#### [Cosa farai]
- A) Riassumi in due frasi l'articolo sulle critiche di mons. Aguer al motu proprio Traditionis custodes.
- B) Scrivi il seguito dell'articolo sulle critiche di mons. Aguer al motu proprio Traditionis custodes, riprendendo dopo la sua ultima frase.

#### [Testo fornito]
::::
Riportiamo, nella nostra traduzione, questo interessante articolo del giornalista Walter Sánchez Silva, pubblicato dall’agenzia di notizie cattoliche ACI Prensa, in cui riporta per estratto le autorevoli e schiette riflessioni di mons. Héctor Aguer, Arcivescovo emerito di La Plata (Argentina) in merito alla lettera apostolica in forma di motu «proprio» «Traditionis custodes».
L.V.
L’arcivescovo emerito di La Plata (Argentina), Mons. Héctor Aguer, ha spiegato che le restrizioni alla Messa tradizionale o tridentina in latino contenute nel motu proprio Traditionis custodes, non sono un progresso ma un «deplorevole passo indietro».
«L’attuale Pontefice dichiara di voler perseguire ancora di più la costante ricerca della comunione ecclesiale (prologo della Traditionis custodes) e per rendere effettivo questo proposito, elimina l’opera dei suoi predecessori ponendo limiti e ostacoli arbitrari a quanto essi hanno stabilito con intenzione ecumenica intraecclesiale e nel rispetto della libertà dei sacerdoti e dei fedeli! Promuove la comunione ecclesiale al contrario. Le nuove misure sono un deplorevole passo indietro», scrive il prelato in un articolo inviato ad ACI Prensa il 23 agosto.
Mons. Aguer sottolinea che con questo nuovo testo pontificio «rimane nelle mani dei vescovi diocesani concedere l’autorizzazione per l’uso» del Messale del 1962 e, in questo senso, «tutto comincia di nuovo».
«C’è da temere che i vescovi siano avidi nel concedere il permesso. Molti vescovi non sono Traditionis custodes, ma traditionis ignari (ignoranti), obliviosi (smemorati), e peggio ancora traditionis evertores (distruttori)», continua.
Il Prelato si domanda se «per coloro che già usavano la forma straordinaria del Rito Romano», cioè che usavano il Messale del 1962, «non era sufficiente la vigilanza ordinaria dei vescovi e l’eventuale correzione dei trasgressori? La carità e la pazienza dovrebbero essere usate con i ribelli».
Per l’arcivescovo emerito, «la limitazione dei luoghi e dei giorni di celebrazione secondo il Messale del 1962 (art. 3 § 2 e § 3) sono restrizioni ingiuste e indesiderabili». Inoltre, «il § 6 dell’articolo 3 è una restrizione ingiusta e dolorosa impedendo ad altri gruppi di fedeli di godere della partecipazione alla Messa celebrata secondo il Messale del 1962».
Tra le disposizioni del documento pontificio pubblicato il 16 luglio sulla messa tradizionale in latino, Papa Francesco afferma che sarà il vescovo ad autorizzare i sacerdoti che desiderano celebrare la messa in questo modo, cioè con il Messale del 1962; così come dove e quando queste celebrazioni possono avvenire; e che i gruppi di fedeli che vi partecipano avranno un sacerdote delegato che li accompagnerà pastoralmente.
::::
#### [Dati forniti]
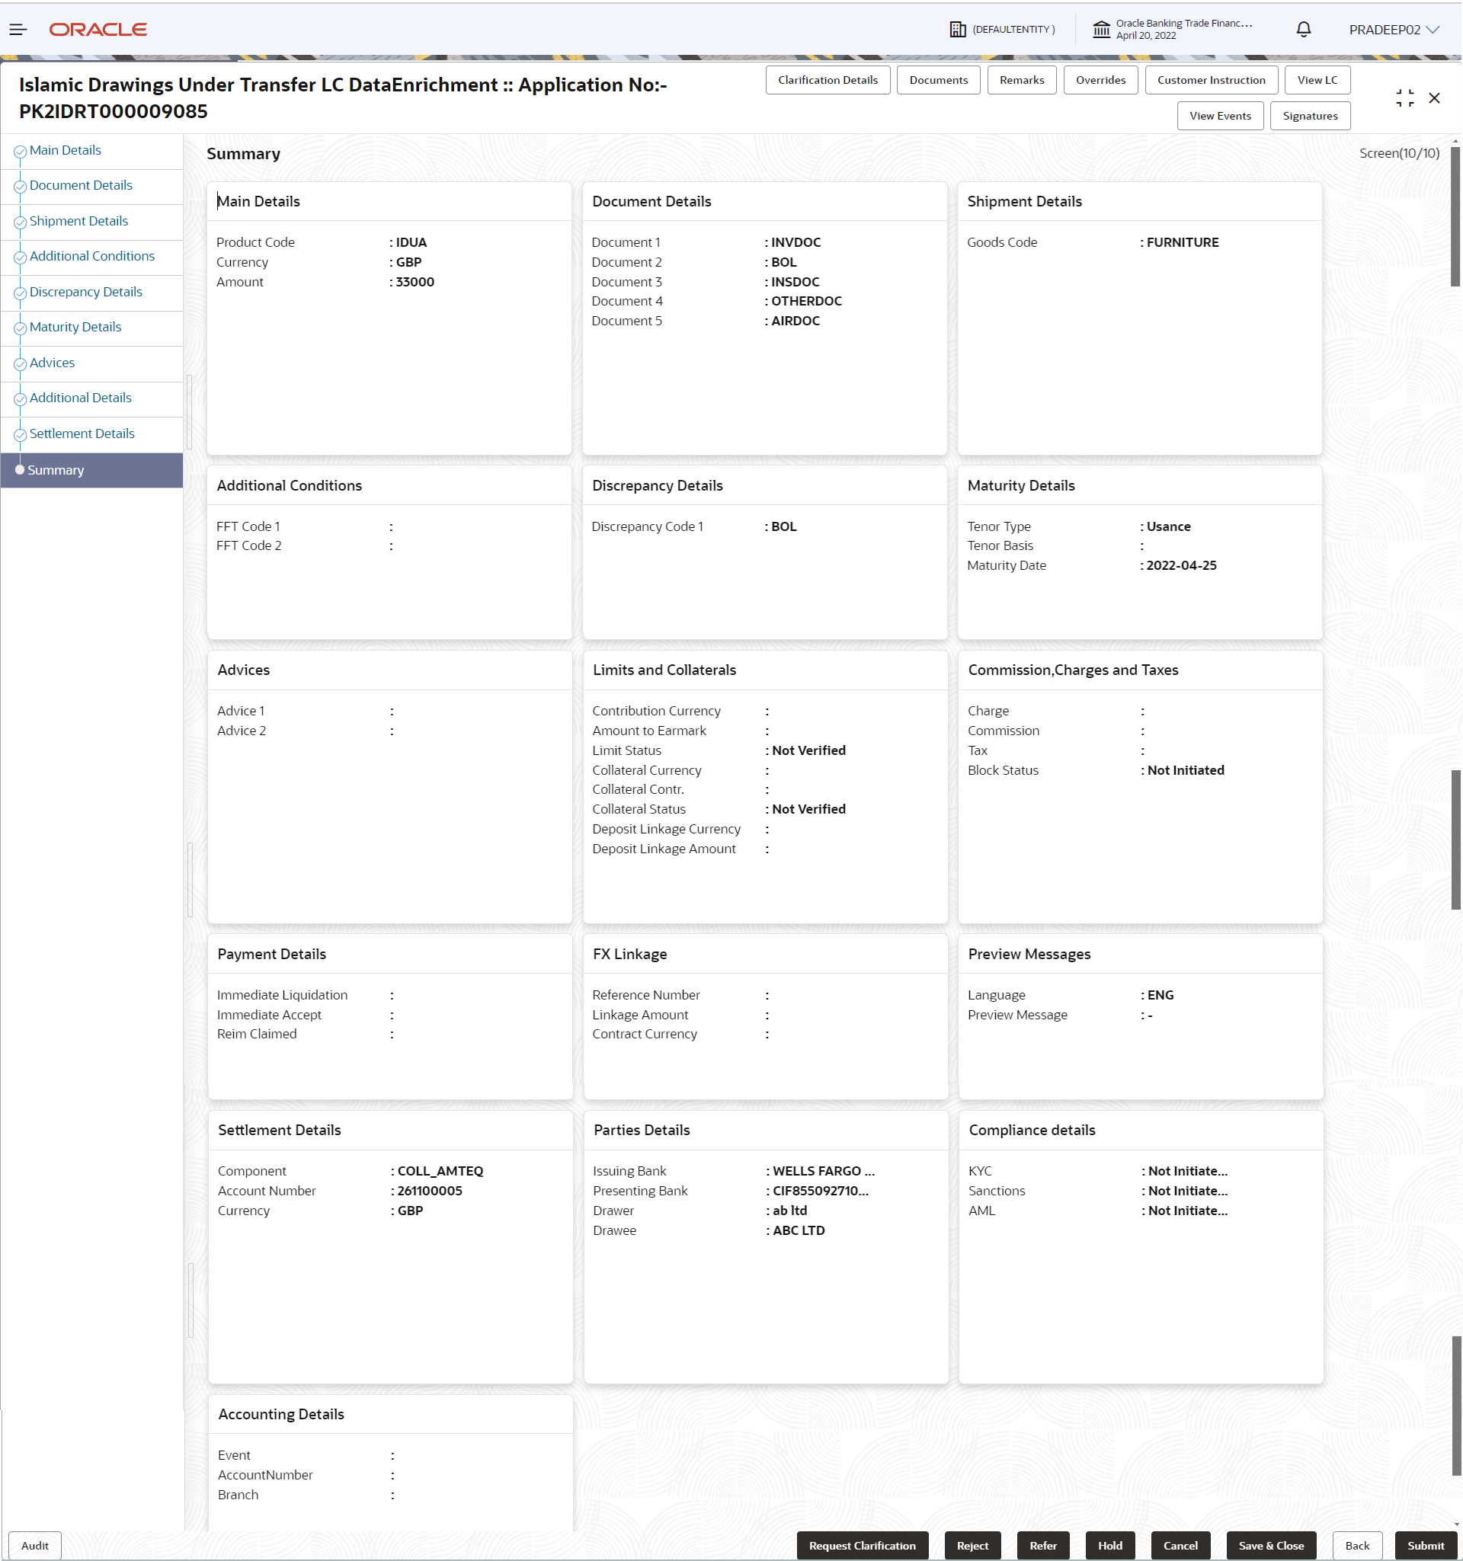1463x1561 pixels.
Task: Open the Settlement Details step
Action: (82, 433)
::::
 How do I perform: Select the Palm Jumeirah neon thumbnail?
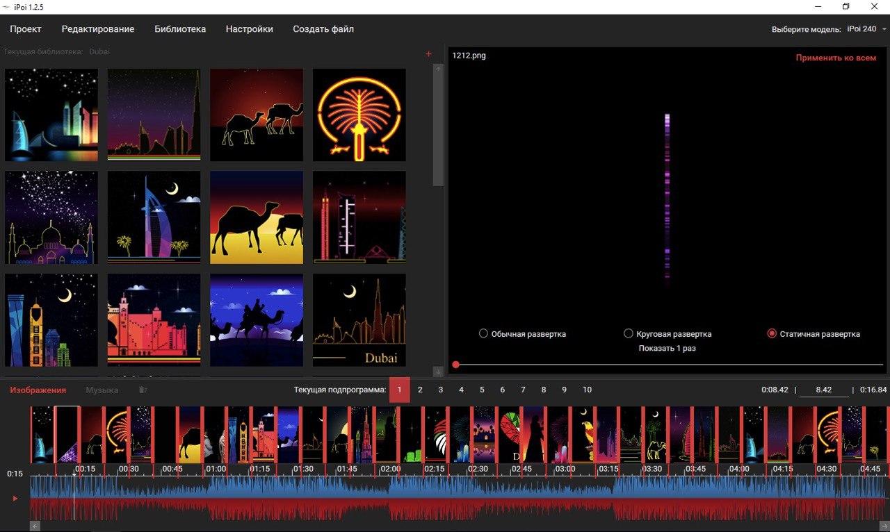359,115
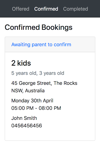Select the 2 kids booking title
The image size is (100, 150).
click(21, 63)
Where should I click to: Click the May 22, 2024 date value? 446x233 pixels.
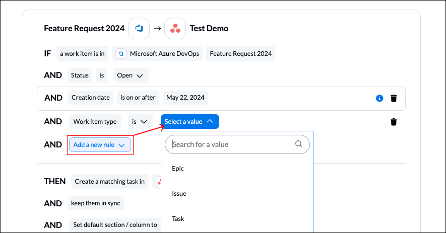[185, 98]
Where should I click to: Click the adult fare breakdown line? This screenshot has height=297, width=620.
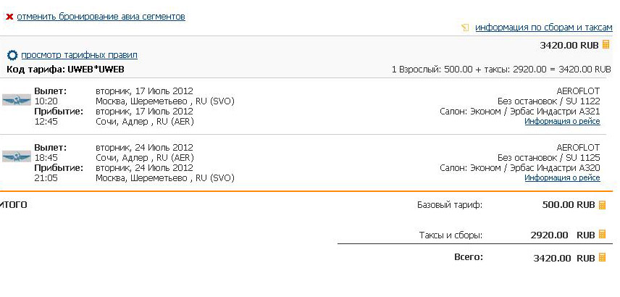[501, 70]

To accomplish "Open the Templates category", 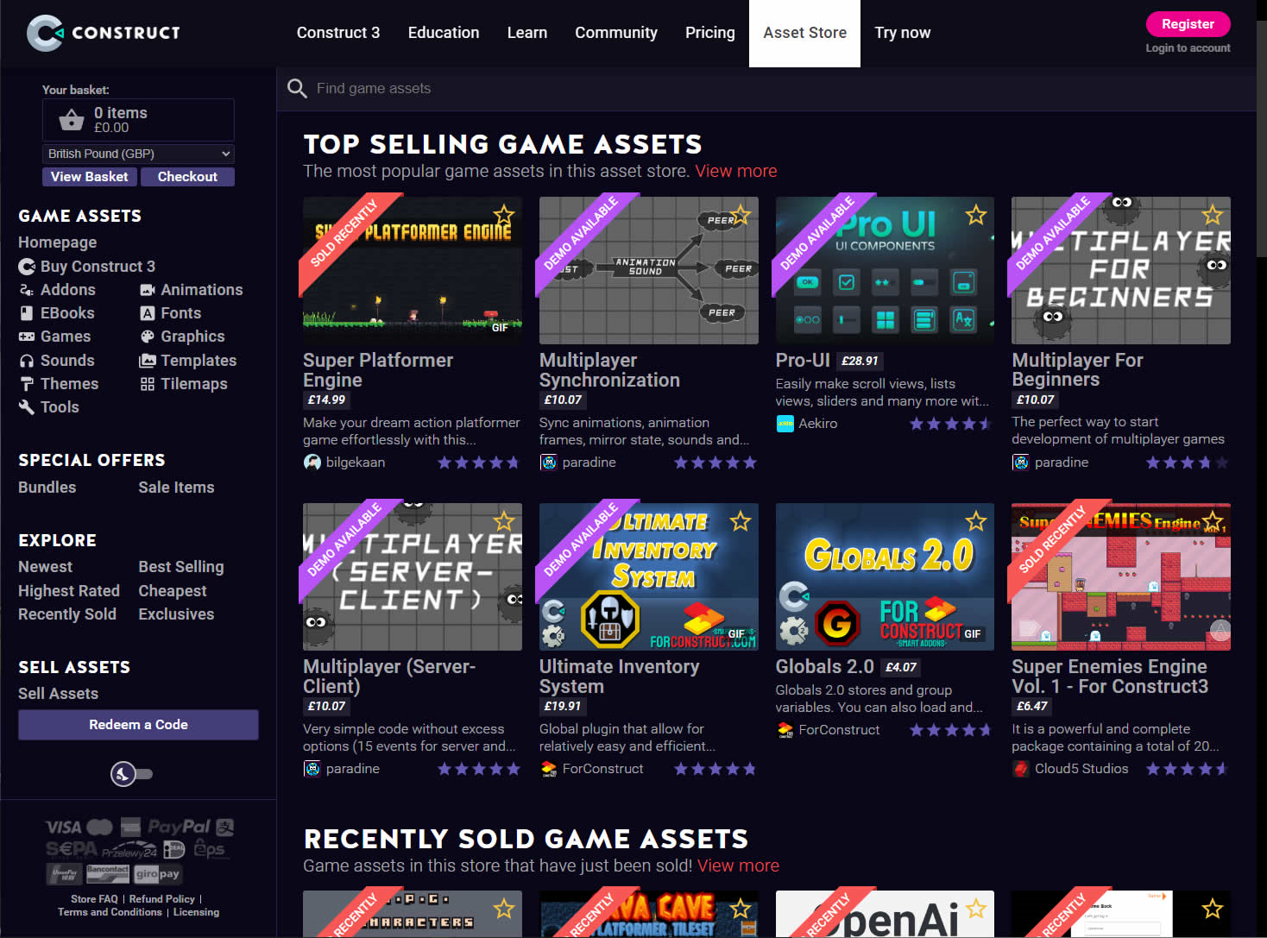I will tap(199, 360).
::::
#### [Risultati esercizio]
- A) L'arcivescovo emerito di La Plata, mons. Héctor Aguer, giudica un «deplorevole passo indietro» le restrizioni alla Messa tradizionale in latino contenute nel motu proprio Traditionis custodes, che a suo dire elimina l'opera dei predecessori proprio mentre dichiara di perseguire la comunione ecclesiale. Poiché ora spetta ai vescovi diocesani autorizzare l'uso del Messale del 1962, egli teme il comportamento di molti vescovi, che definisce ignari, smemorati o distruttori della tradizione, e chiama ingiuste le limitazioni di luoghi, giorni e gruppi di fedeli.

- B)
Il testo pontificio afferma anche al paragrafo 6 dell’articolo 3 che il vescovo diocesano non autorizzerà la creazione di nuovi gruppi che desiderano celebrare la messa tradizionale in latino.
Abusi liturgici
«So che molti giovani delle nostre parrocchie sono stufi degli abusi liturgici che la gerarchia permette senza correggerli; vogliono una celebrazione eucaristica che garantisca una partecipazione seria e profondamente religiosa. Non c’è nulla di ideologico in questa aspirazione», scrive Mons. Aguer.
«Trovo anche sgradevole che un sacerdote che ha già il permesso e l’ha esercitato correttamente debba richiederlo di nuovo (art. 5). Non è una manovra per toglierlo? Mi viene in mente che forse ci sono più di alcuni vescovi (quelli nuovi, per esempio) che sono riluttanti a concederlo», continua.
L’articolo 5 della Traditionis custodes afferma che «i sacerdoti che già celebrano secondo il Missale Romanum del 1962 chiederanno al vescovo diocesano l’autorizzazione a continuare a mantenere questa facoltà».
Mons. Aguer afferma che «tutte le disposizioni della Traditionis custodes sarebbero volentieri accettabili se la Santa Sede prestasse attenzione a quella che io chiamo la devastazione della liturgia, che si verifica in molti casi».
Come esempio, spiega cosa «succede in Argentina. In generale, è abbastanza comune che la celebrazione eucaristica assuma un tono di banalità, come se fosse una conversazione che il sacerdote ha con i fedeli, e in cui la simpatia del prete è fondamentale; in certi luoghi diventa una specie di spettacolo presieduto dall’“intrattenitore” che è il celebrante, e la messa dei bambini diventa una piccola festa come una festa di compleanno».
«In virtù di questo criterio, i canti latini che la gente semplice cantava nelle parrocchie, come il Tantum ergo alla benedizione eucaristica, sono scomparsi dall’uso. La mancanza di correzione degli abusi porta alla persuasione che “la liturgia è così adesso”», lamenta.
L’arcivescovo sottolinea che per correggere gli abusi basterebbe «semplicemente far rispettare ciò che il Concilio ha stabilito, con saggezza profetica: “che nessuno, nemmeno un sacerdote, aggiunga, tolga o cambi qualcosa nella liturgia di propria iniziativa”».
«Non si può negare che la celebrazione dell’Eucaristia abbia perso precisione, solennità e bellezza. E il silenzio è scomparso in molti casi. La musica sacra merita un capitolo a parte», aggiunge.
Latino
Mons. Aguer ricorda che «il latino è stato per secoli il legame di unità e comunicazione nella Chiesa d’Occidente. Oggi non solo è abbandonato, ma anche odiato. Nei seminari il suo studio è trascurato, proprio perché non è utile».
«Non ci si rende conto che questo chiude l’accesso diretto ai Padri della Chiesa occidentale, molto importanti per gli studi teologici: penso, per esempio, a Sant’Agostino e a San Leone Magno, e ad autori medievali come Sant’Anselmo e San Bernardo. Questa situazione mi sembra un segno di povertà culturale e di ignoranza volontaria».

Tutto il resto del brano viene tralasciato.